Still Wilson—who wasn’t spared his own bout with the Seminole bug—wouldn’t let his guys think like underdogs. Never mind upset stomachs; he wanted his players to be thinking upset.
And they obliged, splitting the Saturday morning foursomes 2-2, and then finishing afternoon singles on Day 1 trailing only 7-5. When they won the Sunday morning foursomes sessions 2½-1½, you wondered whether the craziness of the week had become a rallying cry.
For sure, there were moments during Sunday singles where an American victory looked to be in doubt. While Austin Eckroat and Pierceson Coody grabbed two early points for Team USA in the first two matches, GB&I suddenly started to own the final holes at Seminole, a course that played wickedly difficult thanks to buffering winds drying out already notoriously slick greens. Joe Long, the British Amateur champion who was too sick to play in the first three sessions, won his match with John Pak, 2 up. Then Matty Lamb pulled out a 2-up win over Davis Thompson and Barclay Brown claimed a half point in a tied match with Quade Cummins.
But then the man of the match for the Americans, Ricky Castillo, stepped up once more. Already a winner in his first three matches, the 20-year-old sophomore at Florida, one of the few not to get sick during the week, maintained his confidence and momentum. Facing John Murphy, Castillo jumped to a lead on the first hole, stretched it to as much as 3 up and never let up, winning 2 and 1 to be come the only player on either team to have a perfect 4-0 record.
“It was just a lot of fun being out there,” Castillo said. “I didn’t know really [how things stood], but I knew that I wanted to win my point and I needed to win my point, and that’s literally all I was trying to do.”
Shortly after Castillo’s win, Cole Hammer, who played on the winning U.S. team at Royal Liverpool in 2019, closed out his match with Ben Schmidt, 4 and 3, capping a 3-0-1 experience. It’s no coincidence that Hammer, too, stayed healthy all week.
Then came Hagestad, a three-time Walker Cup participant, delivering the knock out blow, just as he did at LACC, his home club, in 2017.
In the end, the visitors had to ponder how the results might have been different had Fitzpatrick, the only GB&I player with previous Walker Cup experience, not gone 0-4 on the week. Or if Long had been able to play before Sunday singles.

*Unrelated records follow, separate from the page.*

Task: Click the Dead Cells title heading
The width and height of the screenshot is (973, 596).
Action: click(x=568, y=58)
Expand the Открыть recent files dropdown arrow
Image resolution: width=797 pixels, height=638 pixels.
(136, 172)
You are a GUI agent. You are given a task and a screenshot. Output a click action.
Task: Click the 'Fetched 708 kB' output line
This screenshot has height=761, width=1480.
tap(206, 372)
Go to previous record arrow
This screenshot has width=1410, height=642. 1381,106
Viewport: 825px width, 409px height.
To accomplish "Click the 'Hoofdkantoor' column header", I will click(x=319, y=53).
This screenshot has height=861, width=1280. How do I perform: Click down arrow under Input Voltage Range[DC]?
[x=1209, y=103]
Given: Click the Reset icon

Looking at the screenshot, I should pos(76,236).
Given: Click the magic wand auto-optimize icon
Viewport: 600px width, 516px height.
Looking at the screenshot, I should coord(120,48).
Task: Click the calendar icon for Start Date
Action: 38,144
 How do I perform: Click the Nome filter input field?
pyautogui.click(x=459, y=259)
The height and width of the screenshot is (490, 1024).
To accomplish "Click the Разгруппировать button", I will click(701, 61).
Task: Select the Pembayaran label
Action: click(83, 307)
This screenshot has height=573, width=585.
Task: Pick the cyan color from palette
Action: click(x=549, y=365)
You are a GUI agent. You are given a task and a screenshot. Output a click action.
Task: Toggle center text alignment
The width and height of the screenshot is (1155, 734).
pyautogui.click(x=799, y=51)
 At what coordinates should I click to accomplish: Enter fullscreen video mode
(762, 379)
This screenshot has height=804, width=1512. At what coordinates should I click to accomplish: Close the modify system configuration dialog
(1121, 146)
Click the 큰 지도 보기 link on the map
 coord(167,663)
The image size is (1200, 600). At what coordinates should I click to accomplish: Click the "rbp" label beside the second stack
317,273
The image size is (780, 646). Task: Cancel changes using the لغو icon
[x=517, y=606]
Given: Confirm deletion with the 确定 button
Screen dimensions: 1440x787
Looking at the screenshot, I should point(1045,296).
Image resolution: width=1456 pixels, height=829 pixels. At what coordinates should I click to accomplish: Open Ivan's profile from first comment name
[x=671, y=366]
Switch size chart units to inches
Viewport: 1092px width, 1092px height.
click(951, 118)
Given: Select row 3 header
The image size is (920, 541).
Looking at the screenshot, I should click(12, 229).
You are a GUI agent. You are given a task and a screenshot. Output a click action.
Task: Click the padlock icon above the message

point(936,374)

Still, Wilson wouldn’t hear any of it, or of any morale victories for coming close to winning. “Well, the history books tells us it’s always going to be difficult to come in and do well out in America,” Wilson said, “and I think we would obviously love to have walked away with the win, and at one point now this afternoon after a good session this morning, the guys had enough points on the board to make that happen.
“Obviously 14-12, it’s a respectable result coming out here without a doubt. But yeah, we would have loved to have been 14-12 the other way with it.”
All week long, Crosby tried to keep the mood light for the Americans, cracking one-liners (“It was like Mr. Toad’s wild ride out there.”) Given the circumstance, it was probably the best way to keep his team from feeling the pressure that comes with being the heavy favorite, not to mention emotions he was feeling given his close ties to Seminole.
But with the win secured, and the Cup in the Americans possession, Crosby could speak with a little more reflection on what it meant to him personally, his connection dating back to being a 14 year old playing it for the first time in 1976.
“I’ve been a member here since 1992,” he said, “and to be a Walker Cup captain at my home course and to have a close victory like we did today and to have the special friendships that I’ve had with each and every team member that allowed us to win, is too good to be true.”
Indeed, a week at Seminole, in sickness and in health, has produced a lifetime of memories.